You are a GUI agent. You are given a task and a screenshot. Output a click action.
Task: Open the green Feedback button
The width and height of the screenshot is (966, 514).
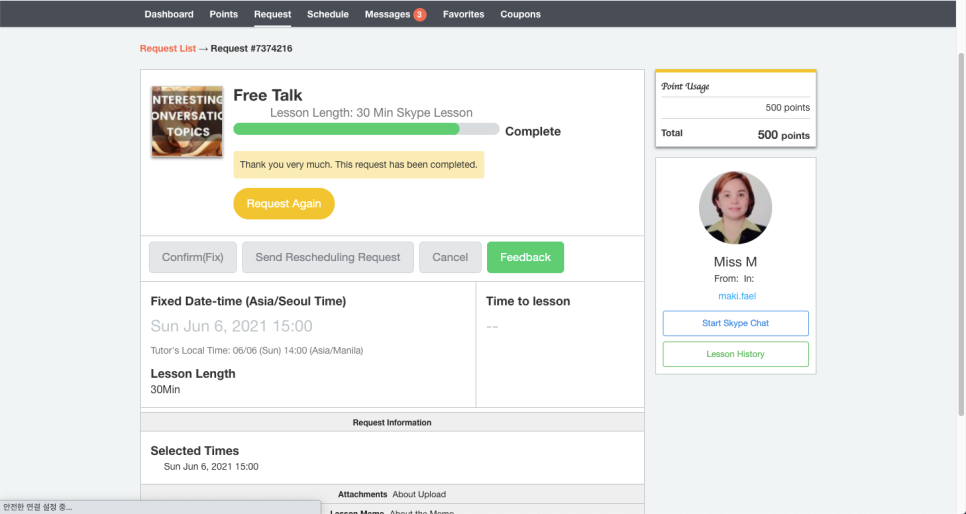525,257
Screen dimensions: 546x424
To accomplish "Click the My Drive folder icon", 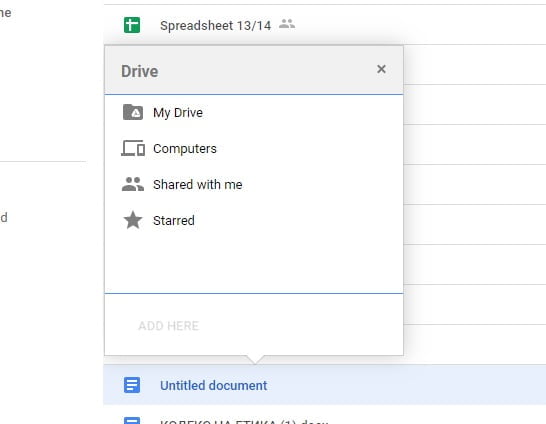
────
▶ _TASK DIRECTIONS_: Render every line of the entries above as a Markdown table with the columns Row and Entry line. Number each row, skip blank lines, and leave the pictures out.

▶ _SOLUTION TO THIS TASK_:
| Row | Entry line |
|---|---|
| 1 | You are a GUI agent. You are given a task and a screenshot. Output a click action. |
| 2 | Task: Open the green Feedback button |
| 3 | The width and height of the screenshot is (966, 514). |
| 4 | 525,257 |
| 5 | Screen dimensions: 546x424 |
| 6 | To accomplish "Click the My Drive folder icon",  |